Dioxygen cleavage and methane activation on diiron enzyme models: A theoretical study

Two possible mechanisms for dioxygen cleavage on non-heme diiron enzyme models are studied with an approximate molecular orbital method, the extended Huckel method. Diiron peroxo model complexes with different μ-η¹:η¹-O₂ and μ-η²:η²-O₂ binding modes are distorted to corresponding dioxo complexes along an assumed O-O bond cleavage reaction coordinate. Fragment molecular orbital (FMO) and Walsh diagram analyses clarify the bonding and orbital interactions. While the π(g)* orbitals of O₂ are initially occupied by two electrons, in the first dioxygen binding step two other electrons are effectively transferred from the 't(2g)' block to O₂ to form O₂^2-. To cleave the dioxygen O-O bond, it is necessary further to fill the σ(u)* orbital (high lying and unoccupied in the peroxide). The computations suggest that the μ-ν¹:ν¹-O₂ mode is more effective for electron transfer from the d-block orbitals to the σ(u)*. Our calculations indicate that a C(3v)- or D(2d)-distorted methane can be activated if a coordinatively unsaturated iron, which has been proposed to exist in the diamond Fe₂(μ- O)₂ core of intermediate Q of methane monooxygenase, is generated. The complex is suggested to include a five-coordinate carbon species with an Fe- CH₄ bond.

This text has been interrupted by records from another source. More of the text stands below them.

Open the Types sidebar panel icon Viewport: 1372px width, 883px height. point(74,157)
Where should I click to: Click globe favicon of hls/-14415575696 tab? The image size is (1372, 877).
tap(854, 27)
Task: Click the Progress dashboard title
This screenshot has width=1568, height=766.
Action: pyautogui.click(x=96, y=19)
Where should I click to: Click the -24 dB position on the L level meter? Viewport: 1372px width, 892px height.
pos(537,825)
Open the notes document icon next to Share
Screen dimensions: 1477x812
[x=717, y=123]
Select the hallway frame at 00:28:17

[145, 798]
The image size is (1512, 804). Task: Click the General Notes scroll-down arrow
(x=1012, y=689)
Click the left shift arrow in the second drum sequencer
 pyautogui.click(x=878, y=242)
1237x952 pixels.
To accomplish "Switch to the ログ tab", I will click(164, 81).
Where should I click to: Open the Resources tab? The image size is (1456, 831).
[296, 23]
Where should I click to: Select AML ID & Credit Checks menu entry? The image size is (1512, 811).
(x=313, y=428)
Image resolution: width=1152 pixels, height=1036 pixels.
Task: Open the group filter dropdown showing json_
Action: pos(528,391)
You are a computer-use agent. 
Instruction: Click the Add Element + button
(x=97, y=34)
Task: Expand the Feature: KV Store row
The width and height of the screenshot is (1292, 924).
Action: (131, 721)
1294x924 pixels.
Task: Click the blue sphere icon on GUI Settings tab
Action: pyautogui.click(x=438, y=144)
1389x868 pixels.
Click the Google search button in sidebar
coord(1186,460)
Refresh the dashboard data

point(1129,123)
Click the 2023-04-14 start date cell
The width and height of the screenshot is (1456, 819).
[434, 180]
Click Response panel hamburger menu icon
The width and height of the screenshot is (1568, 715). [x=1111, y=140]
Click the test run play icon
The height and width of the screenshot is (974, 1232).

We propose possible concerted reaction pathways for the conversion of methane to methanol on the supposed diiron active site of methane monooxygenase. Inversion at a five-coordinate carbon species is suggested to reasonably occur in an initially formed complex of methane and a model of intermediate Q, leading to inversion of stereochemistry at a labeled carbon center.